====== DATA ======
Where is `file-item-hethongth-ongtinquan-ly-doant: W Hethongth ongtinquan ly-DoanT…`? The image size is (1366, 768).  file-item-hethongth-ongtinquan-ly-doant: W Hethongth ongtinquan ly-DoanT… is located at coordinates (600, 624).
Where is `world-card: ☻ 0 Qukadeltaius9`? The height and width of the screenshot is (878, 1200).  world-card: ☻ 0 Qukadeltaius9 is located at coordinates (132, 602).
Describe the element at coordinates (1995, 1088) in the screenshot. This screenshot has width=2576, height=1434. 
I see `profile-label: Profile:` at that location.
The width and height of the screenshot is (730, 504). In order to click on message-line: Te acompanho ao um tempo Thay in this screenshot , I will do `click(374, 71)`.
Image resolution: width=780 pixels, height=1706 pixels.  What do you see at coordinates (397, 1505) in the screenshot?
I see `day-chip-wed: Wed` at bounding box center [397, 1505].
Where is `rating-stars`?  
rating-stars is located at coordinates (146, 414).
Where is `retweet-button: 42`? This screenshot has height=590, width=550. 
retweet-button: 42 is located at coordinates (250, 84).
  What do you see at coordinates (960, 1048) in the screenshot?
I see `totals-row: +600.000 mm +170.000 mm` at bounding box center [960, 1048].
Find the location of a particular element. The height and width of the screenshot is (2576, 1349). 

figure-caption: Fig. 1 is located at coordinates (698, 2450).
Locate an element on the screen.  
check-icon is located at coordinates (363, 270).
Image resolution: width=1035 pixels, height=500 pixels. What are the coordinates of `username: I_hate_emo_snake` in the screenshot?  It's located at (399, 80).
======
* **WHAT NEEDS TO BE DONE**:
Copy out every one of the rows above word for word, with no changes.

* **ANSWER AREA**:
Where is `file-item-hethongth-ongtinquan-ly-doant: W Hethongth ongtinquan ly-DoanT…`? The image size is (1366, 768).  file-item-hethongth-ongtinquan-ly-doant: W Hethongth ongtinquan ly-DoanT… is located at coordinates (600, 624).
Where is `world-card: ☻ 0 Qukadeltaius9`? The height and width of the screenshot is (878, 1200).  world-card: ☻ 0 Qukadeltaius9 is located at coordinates (132, 602).
Describe the element at coordinates (1995, 1088) in the screenshot. This screenshot has width=2576, height=1434. 
I see `profile-label: Profile:` at that location.
The width and height of the screenshot is (730, 504). In order to click on message-line: Te acompanho ao um tempo Thay in this screenshot , I will do `click(374, 71)`.
Image resolution: width=780 pixels, height=1706 pixels.  What do you see at coordinates (397, 1505) in the screenshot?
I see `day-chip-wed: Wed` at bounding box center [397, 1505].
Where is `rating-stars`?  
rating-stars is located at coordinates (146, 414).
Where is `retweet-button: 42`? This screenshot has height=590, width=550. 
retweet-button: 42 is located at coordinates (250, 84).
  What do you see at coordinates (960, 1048) in the screenshot?
I see `totals-row: +600.000 mm +170.000 mm` at bounding box center [960, 1048].
Find the location of a particular element. The height and width of the screenshot is (2576, 1349). 

figure-caption: Fig. 1 is located at coordinates (698, 2450).
Locate an element on the screen.  
check-icon is located at coordinates (363, 270).
Image resolution: width=1035 pixels, height=500 pixels. What are the coordinates of `username: I_hate_emo_snake` in the screenshot?  It's located at (399, 80).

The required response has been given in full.